++++ Provided records

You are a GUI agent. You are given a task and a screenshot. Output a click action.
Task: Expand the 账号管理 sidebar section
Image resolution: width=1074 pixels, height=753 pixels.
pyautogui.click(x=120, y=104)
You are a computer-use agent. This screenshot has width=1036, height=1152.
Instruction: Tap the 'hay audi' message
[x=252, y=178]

++++++++
++++ Provided records

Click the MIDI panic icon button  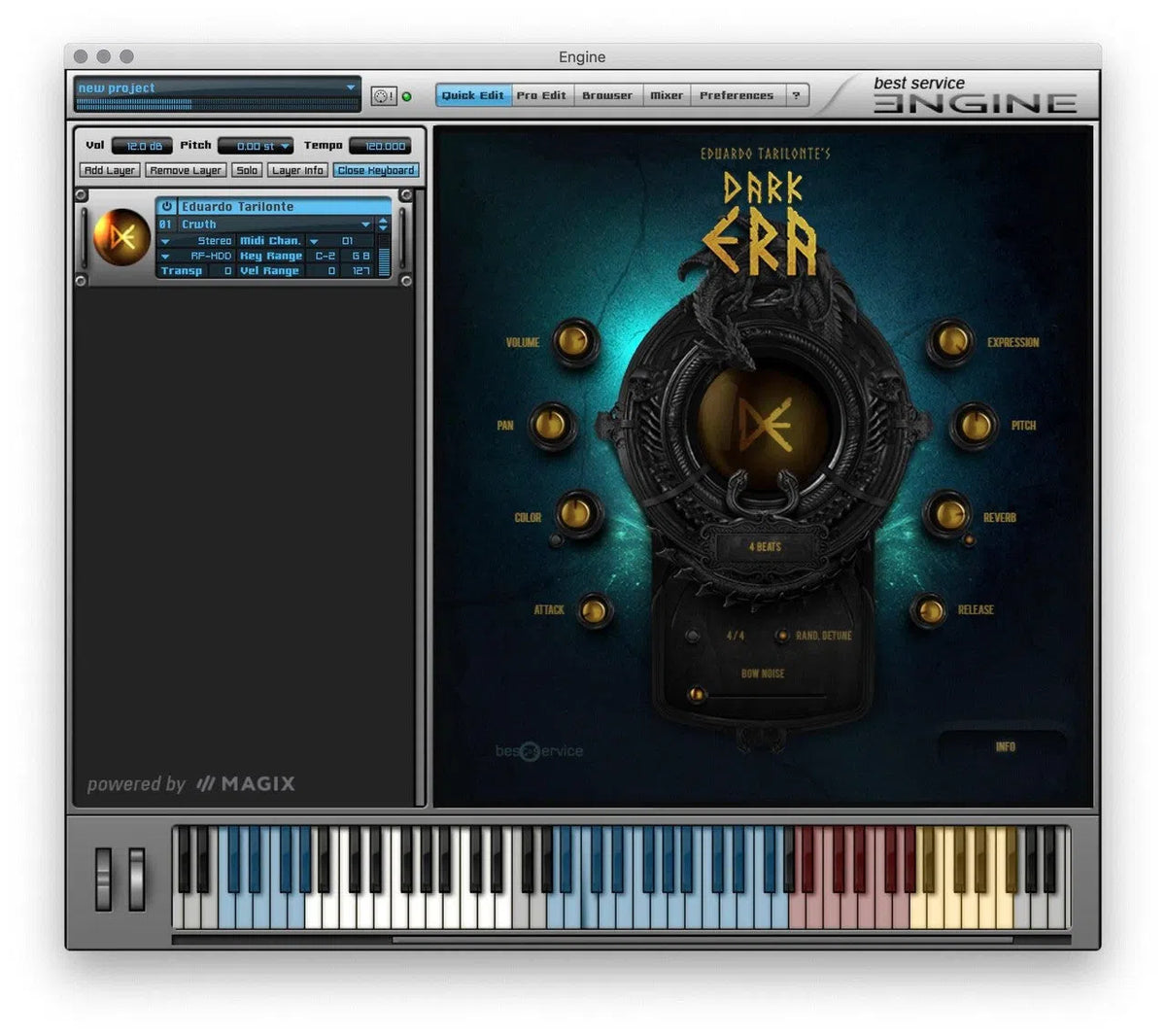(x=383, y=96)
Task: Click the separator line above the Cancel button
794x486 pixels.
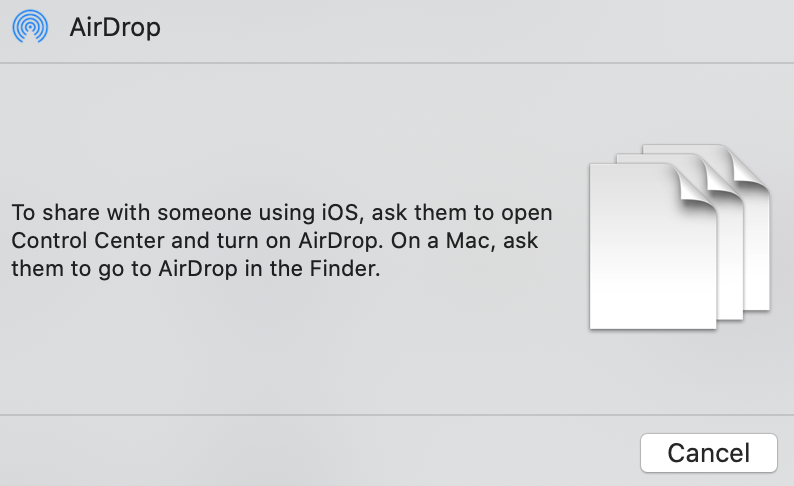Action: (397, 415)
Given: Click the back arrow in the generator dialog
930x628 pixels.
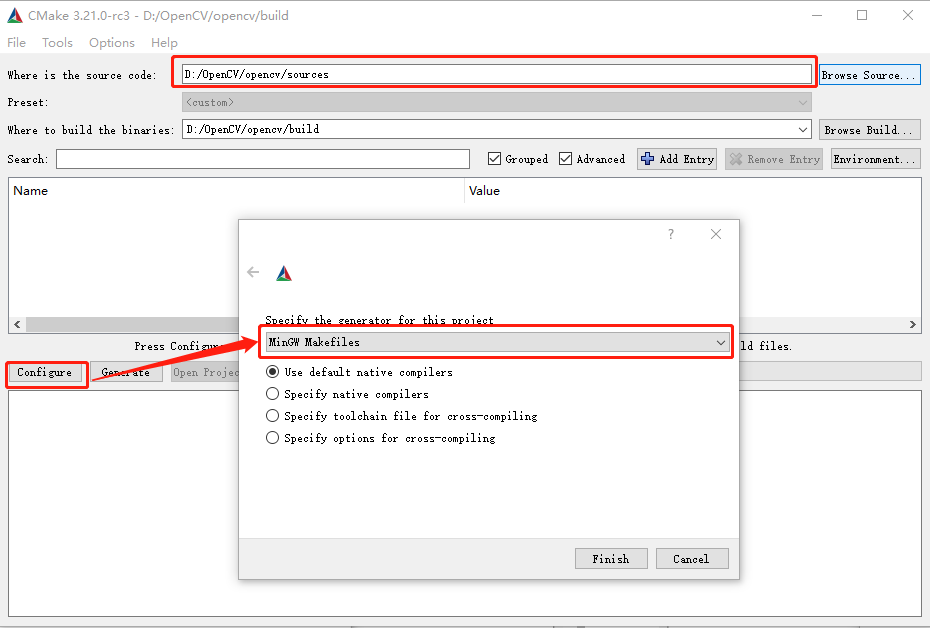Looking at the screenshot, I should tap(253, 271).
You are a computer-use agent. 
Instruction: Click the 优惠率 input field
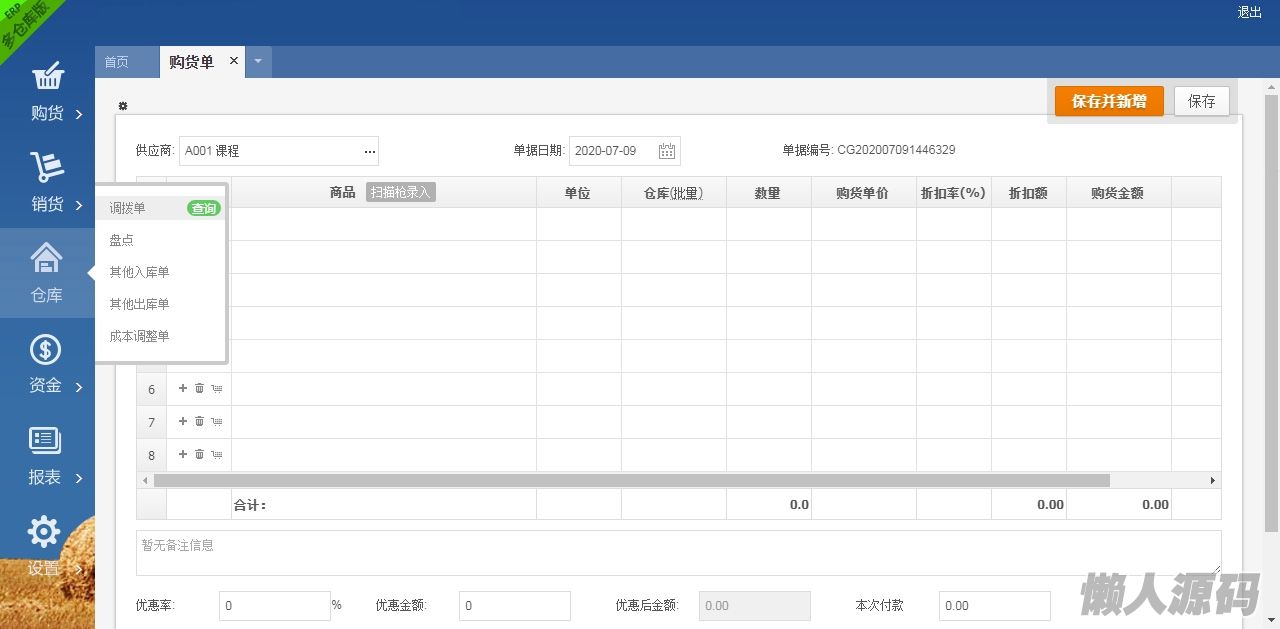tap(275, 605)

++++++++

**Your assignment:** Going through the records above, count the lines that include the word "computer". Give the number alone.

**Solved exercise:** 2